Die Entscheidung, welcher rechtliche Status den anderen Mitgliedern der Familie der Menschenartigen neben dem Homo sapiens zusteht, hat weitreichende Konsequenzen. Sollten sie nämlich über ähnliche Rechte verfügen wie der Mensch, dürfte man sie nicht mehr in medizinischen Versuchen schädigen, sie nicht mehr unter unwürdigen Bedingungen in Gefangenschaft halten oder ihre Lebensräume zerstören.

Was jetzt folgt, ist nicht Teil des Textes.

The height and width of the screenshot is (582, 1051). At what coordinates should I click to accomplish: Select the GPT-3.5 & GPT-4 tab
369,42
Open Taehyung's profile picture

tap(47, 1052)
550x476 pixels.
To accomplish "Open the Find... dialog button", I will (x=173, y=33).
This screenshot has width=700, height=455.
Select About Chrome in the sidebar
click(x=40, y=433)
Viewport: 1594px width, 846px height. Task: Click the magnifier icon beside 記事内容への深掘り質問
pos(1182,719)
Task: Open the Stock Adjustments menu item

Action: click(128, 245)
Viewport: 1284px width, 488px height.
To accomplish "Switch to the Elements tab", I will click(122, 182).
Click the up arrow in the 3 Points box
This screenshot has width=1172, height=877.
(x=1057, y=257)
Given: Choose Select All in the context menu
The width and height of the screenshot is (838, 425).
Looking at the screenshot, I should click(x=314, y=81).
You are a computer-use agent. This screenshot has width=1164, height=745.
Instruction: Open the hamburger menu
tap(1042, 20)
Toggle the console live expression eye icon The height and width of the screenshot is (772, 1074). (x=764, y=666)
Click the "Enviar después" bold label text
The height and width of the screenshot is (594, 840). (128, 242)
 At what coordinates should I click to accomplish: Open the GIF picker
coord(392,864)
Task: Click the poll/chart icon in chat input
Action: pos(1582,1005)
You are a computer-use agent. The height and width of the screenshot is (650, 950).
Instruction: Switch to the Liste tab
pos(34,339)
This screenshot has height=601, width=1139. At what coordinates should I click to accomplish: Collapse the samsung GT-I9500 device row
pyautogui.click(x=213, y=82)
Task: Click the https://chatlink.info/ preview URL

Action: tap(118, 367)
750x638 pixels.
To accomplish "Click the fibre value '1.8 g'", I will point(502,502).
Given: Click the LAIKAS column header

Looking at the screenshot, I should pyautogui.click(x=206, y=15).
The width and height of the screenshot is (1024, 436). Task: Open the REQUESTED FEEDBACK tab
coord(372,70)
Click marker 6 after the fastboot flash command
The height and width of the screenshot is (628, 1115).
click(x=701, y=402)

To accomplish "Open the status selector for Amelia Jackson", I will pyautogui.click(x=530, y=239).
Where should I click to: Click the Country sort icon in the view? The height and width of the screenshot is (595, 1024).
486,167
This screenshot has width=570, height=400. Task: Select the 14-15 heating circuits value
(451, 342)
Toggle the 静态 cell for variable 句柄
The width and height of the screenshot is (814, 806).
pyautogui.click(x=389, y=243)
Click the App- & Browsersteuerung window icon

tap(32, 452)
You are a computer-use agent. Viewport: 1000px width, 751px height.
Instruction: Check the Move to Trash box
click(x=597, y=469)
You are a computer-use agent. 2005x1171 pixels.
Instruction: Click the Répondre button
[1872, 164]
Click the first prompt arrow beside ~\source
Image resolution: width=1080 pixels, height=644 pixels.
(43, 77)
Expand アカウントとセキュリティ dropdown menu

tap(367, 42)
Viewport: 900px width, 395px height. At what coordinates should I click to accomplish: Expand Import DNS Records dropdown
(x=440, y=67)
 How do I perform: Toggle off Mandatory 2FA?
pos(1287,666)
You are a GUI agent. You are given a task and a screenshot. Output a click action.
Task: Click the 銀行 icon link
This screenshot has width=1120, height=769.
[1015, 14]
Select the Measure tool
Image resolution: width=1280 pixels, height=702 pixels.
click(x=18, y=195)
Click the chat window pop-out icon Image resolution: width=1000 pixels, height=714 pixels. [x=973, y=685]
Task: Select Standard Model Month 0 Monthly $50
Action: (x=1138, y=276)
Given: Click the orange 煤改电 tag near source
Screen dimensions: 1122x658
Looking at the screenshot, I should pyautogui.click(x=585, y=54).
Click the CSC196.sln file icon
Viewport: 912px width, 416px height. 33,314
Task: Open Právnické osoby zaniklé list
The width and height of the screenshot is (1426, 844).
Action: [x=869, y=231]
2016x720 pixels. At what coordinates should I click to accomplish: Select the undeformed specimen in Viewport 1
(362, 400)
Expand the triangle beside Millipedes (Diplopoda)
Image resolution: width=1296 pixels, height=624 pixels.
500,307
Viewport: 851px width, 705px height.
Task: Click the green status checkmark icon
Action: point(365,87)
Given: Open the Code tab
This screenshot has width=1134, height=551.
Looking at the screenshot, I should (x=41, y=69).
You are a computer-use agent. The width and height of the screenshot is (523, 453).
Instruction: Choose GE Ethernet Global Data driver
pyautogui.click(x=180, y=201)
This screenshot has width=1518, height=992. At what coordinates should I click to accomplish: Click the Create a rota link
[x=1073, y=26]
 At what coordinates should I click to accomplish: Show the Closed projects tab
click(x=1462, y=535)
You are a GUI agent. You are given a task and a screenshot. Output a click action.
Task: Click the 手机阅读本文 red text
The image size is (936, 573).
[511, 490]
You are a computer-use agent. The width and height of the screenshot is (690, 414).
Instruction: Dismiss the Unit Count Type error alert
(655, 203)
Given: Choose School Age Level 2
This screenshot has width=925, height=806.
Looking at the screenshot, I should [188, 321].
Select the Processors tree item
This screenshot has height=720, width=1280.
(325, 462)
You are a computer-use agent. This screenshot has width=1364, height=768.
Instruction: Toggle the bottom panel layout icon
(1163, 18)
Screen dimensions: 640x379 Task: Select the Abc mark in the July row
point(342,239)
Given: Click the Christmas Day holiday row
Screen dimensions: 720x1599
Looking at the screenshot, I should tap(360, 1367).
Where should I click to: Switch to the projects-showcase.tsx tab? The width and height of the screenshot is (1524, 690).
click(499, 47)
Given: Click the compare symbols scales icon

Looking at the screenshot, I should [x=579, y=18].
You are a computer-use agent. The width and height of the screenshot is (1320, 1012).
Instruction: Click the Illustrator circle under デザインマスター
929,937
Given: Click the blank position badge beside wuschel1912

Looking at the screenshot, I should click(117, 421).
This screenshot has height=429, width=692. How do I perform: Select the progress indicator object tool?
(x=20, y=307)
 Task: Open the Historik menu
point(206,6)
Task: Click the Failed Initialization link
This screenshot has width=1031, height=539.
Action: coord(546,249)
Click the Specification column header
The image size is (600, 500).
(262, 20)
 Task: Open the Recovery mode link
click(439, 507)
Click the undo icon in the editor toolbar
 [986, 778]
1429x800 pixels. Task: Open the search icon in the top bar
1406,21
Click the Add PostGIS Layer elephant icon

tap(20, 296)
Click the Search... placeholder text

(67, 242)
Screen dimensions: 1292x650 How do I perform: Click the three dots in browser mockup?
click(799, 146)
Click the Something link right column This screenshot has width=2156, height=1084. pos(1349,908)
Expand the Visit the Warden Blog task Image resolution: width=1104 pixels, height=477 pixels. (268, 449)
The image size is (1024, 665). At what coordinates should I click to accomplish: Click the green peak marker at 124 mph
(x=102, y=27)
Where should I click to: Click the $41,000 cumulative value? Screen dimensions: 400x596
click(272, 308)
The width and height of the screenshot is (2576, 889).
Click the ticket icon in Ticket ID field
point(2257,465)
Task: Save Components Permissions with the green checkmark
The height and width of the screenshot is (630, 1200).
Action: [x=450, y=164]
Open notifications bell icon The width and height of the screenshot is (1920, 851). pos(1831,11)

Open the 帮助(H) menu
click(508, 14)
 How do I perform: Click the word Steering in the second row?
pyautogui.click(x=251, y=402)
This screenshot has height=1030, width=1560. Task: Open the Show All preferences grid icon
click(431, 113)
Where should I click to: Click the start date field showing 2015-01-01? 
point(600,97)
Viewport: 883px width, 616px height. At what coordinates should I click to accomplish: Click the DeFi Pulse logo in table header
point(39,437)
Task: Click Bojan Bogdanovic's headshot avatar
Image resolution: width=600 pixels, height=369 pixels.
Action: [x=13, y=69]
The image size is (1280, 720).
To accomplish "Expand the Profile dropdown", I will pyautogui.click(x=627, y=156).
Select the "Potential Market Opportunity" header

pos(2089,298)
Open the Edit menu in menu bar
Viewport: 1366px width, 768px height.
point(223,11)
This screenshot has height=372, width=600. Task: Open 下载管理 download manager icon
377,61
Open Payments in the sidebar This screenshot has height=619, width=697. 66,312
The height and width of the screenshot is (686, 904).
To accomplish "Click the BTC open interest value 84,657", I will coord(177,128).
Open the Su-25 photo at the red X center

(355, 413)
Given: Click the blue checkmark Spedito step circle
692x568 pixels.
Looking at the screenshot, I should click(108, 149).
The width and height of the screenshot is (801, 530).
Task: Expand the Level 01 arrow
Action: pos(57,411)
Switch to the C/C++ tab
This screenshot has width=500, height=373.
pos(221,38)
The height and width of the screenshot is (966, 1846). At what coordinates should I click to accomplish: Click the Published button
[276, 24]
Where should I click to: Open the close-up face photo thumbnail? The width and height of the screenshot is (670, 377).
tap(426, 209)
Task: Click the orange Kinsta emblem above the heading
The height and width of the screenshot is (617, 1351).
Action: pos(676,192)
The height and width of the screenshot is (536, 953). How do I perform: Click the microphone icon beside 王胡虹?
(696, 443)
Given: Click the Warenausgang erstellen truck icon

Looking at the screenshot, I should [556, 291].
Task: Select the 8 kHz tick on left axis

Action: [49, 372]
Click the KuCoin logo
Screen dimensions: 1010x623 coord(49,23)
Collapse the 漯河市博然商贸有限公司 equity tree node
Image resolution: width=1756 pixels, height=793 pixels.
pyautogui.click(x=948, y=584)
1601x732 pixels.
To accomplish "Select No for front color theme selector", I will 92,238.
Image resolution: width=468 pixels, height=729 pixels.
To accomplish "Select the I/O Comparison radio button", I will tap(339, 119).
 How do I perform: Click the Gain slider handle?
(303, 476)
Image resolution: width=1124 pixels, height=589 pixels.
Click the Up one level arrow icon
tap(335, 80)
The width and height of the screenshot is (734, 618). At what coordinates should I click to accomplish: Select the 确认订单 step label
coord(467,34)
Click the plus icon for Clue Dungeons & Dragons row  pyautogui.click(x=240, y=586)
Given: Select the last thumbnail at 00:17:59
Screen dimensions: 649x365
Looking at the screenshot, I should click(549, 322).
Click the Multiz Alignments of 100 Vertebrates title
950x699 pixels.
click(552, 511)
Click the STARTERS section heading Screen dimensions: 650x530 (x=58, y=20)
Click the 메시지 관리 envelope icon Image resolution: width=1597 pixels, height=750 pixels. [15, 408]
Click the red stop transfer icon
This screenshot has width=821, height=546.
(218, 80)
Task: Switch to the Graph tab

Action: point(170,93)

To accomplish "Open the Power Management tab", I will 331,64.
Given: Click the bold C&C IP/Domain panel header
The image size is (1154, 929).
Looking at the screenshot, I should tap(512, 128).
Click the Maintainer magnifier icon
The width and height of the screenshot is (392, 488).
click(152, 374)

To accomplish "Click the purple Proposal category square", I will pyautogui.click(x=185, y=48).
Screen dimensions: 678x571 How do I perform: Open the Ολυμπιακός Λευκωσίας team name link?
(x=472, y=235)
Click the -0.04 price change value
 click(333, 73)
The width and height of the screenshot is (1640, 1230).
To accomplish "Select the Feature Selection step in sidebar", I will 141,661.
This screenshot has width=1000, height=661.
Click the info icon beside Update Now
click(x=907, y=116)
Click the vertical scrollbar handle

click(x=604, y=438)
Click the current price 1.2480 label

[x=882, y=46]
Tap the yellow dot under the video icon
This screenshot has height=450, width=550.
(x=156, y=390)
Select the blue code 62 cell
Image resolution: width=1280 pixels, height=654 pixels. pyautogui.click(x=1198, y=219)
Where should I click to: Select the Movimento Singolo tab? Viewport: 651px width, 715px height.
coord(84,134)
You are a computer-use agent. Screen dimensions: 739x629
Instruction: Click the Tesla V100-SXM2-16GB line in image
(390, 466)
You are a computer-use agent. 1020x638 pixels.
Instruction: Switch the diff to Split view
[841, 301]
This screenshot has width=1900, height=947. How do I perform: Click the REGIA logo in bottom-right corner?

Leider wird diese Diskussion nur in dem Plädoyer der Staatsanwältin kurz angerissen. Die gewinnt den Prozess um die Tierrechte, allerdings kann Sladek wegen des Gesetzlichkeitsprinzips und des Analogieverbotes gemäß dem Grundsatz „nulla poena sine lege stricta“ nicht wegen eines Tötungsdeliktes verurteilt werden. Doch schon während der Untersuchungshaft hatte ihm die talentierte Kommissarstochter Maja seine Gemälde abgeluchst. War Sladek, der Pollo erst zum Malen gebracht hatte, doch selbst Künstler, der im Brotberuf Tiere pflegte. Jedenfalls so lange, bis ihm an seinem 50. Geburtstag klar wurde, dass er in die Existenz eines malenden Tierpflegers hineingescheitert war. Doch dank Majas manipulativen Talents gelten seine Werke jetzt als ‚MördArt‘ und formen zusammen mit den Werken Pollos das neue Genre des „soziopathischen Narzissmus“.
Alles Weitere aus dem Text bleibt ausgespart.